▶ **Task to complete**
Everything from the line holding "You are a computer-use" through the final line of the entries below is to be written out exactly, and nothing more; leave out pictures.

────────

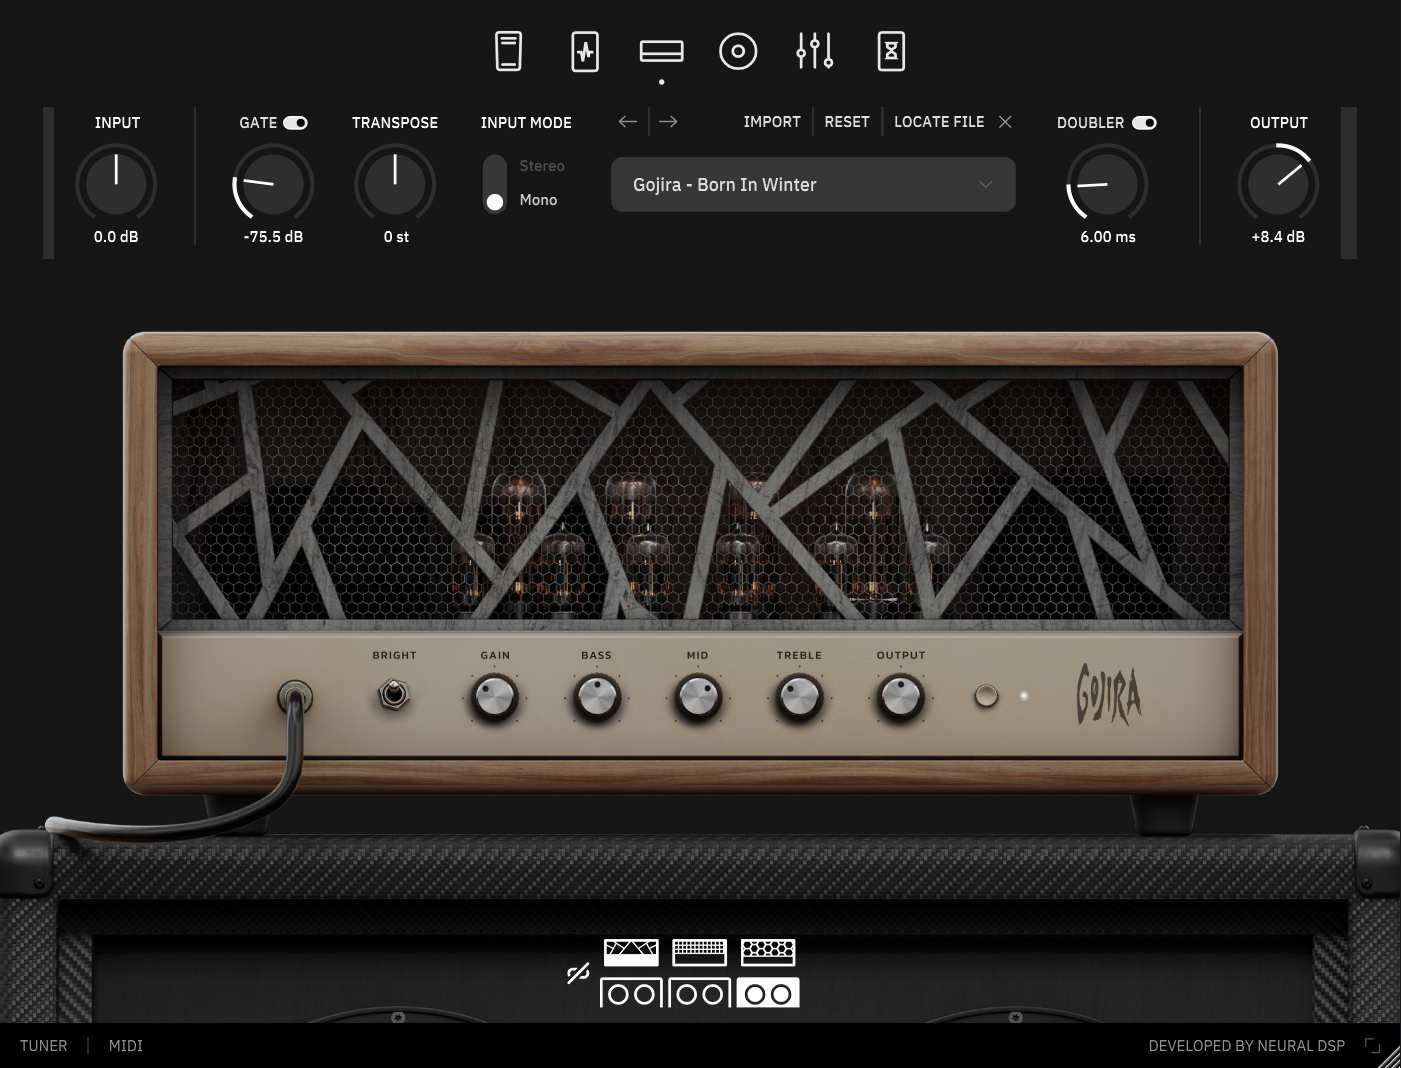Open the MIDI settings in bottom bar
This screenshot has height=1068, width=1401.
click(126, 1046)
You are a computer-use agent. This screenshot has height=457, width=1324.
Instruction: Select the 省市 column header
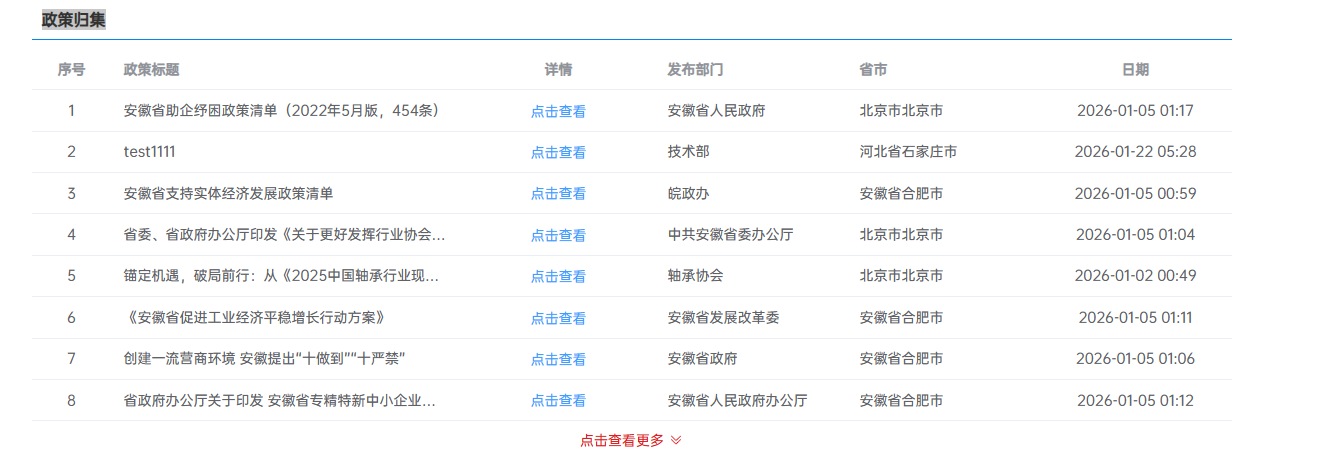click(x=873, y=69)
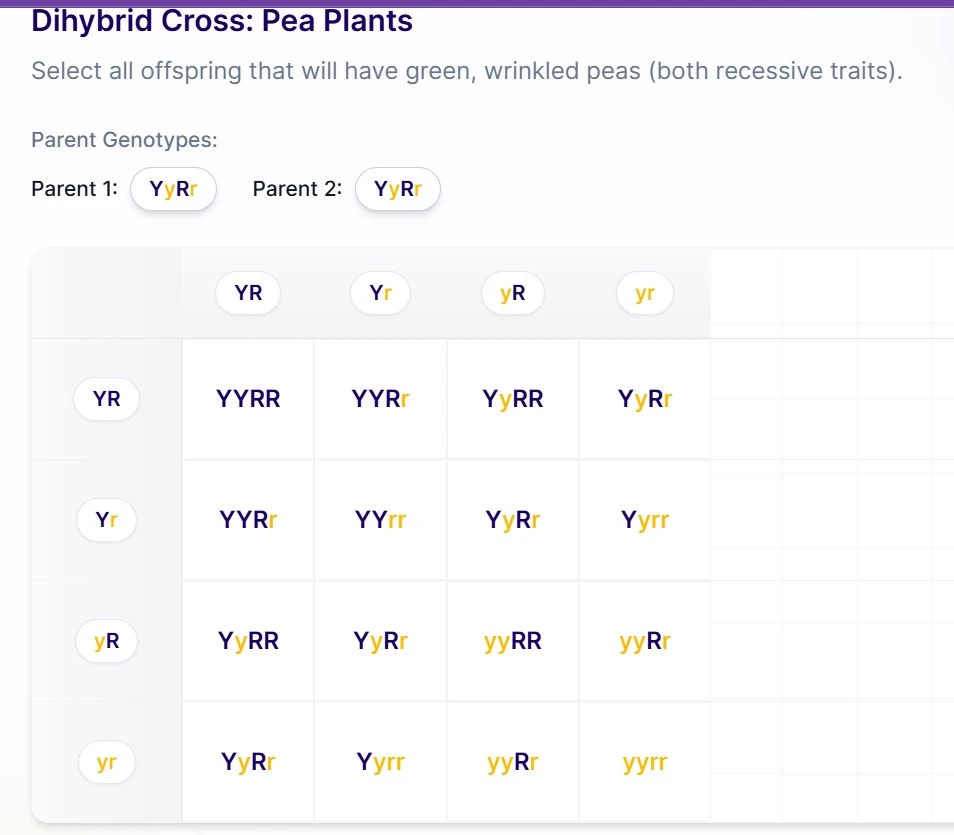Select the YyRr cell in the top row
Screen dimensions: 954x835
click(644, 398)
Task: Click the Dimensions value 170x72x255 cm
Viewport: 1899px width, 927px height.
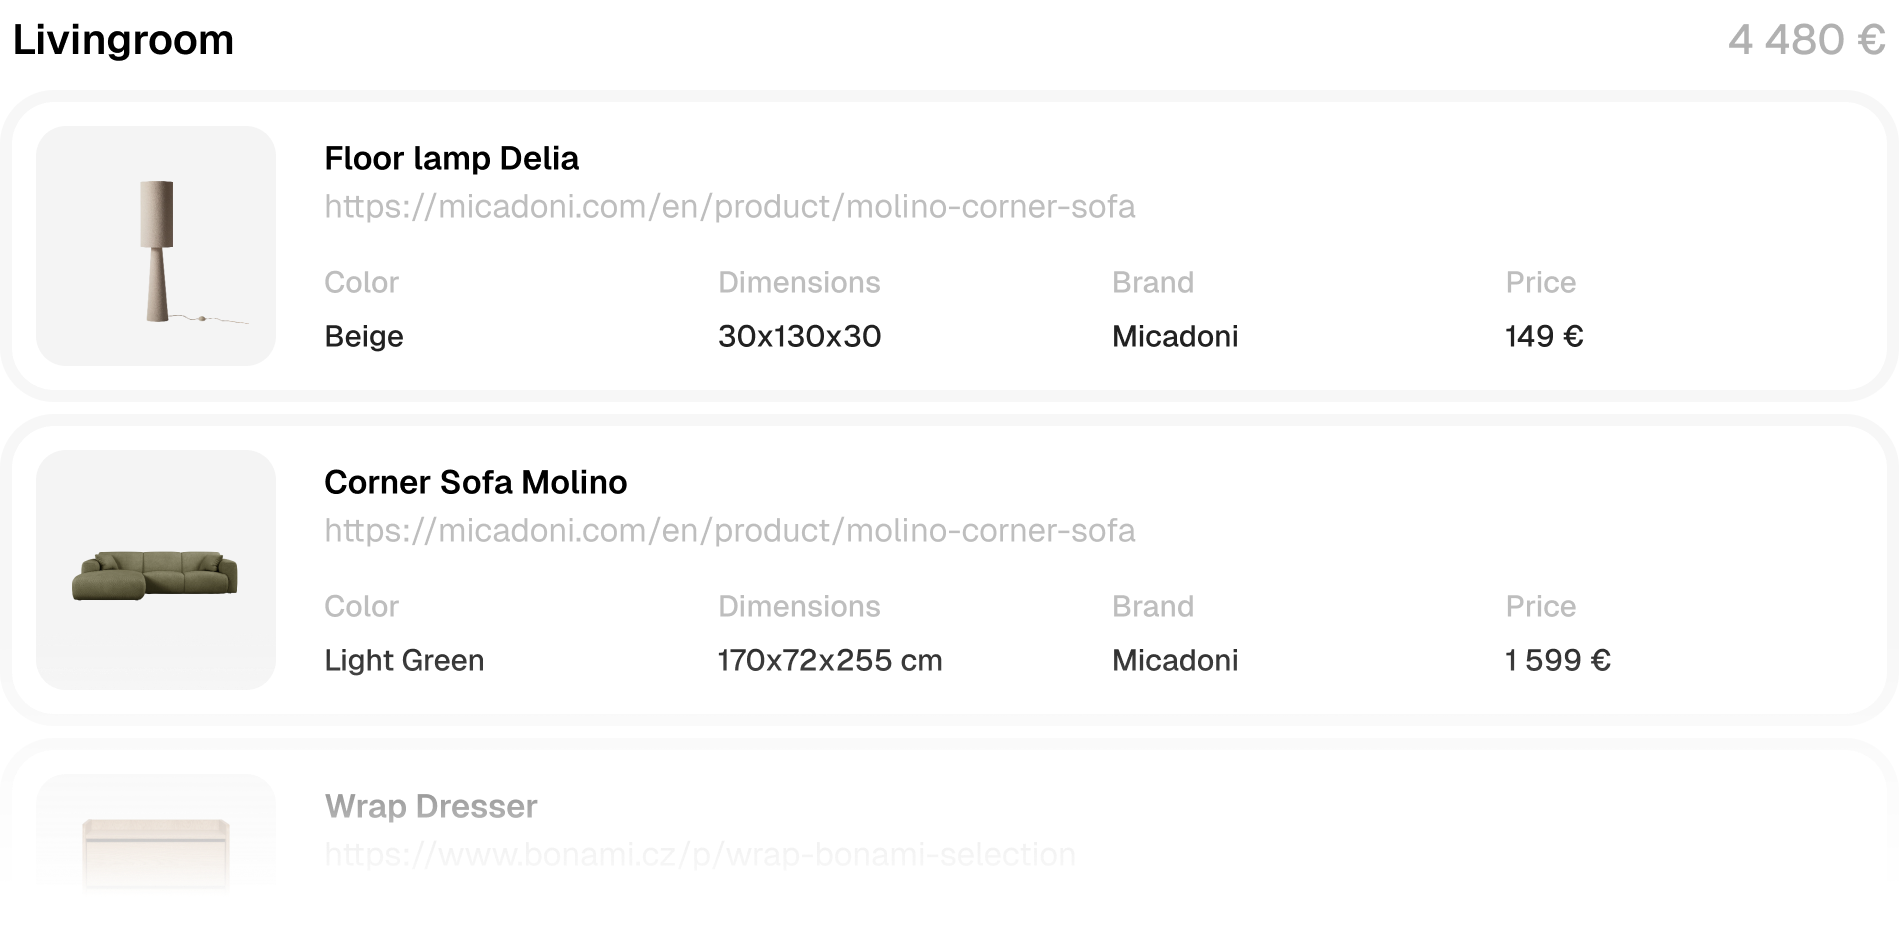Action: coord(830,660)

────────

▶ **Task result**
You are a computer-use agent. This screenshot has height=457, width=1324.
Instruction: Select the 省市 column header
click(x=873, y=69)
Select the YyRr cell in the top row
Screen dimensions: 954x835
click(644, 398)
Task: Click the Dimensions value 170x72x255 cm
Viewport: 1899px width, 927px height.
Action: coord(830,660)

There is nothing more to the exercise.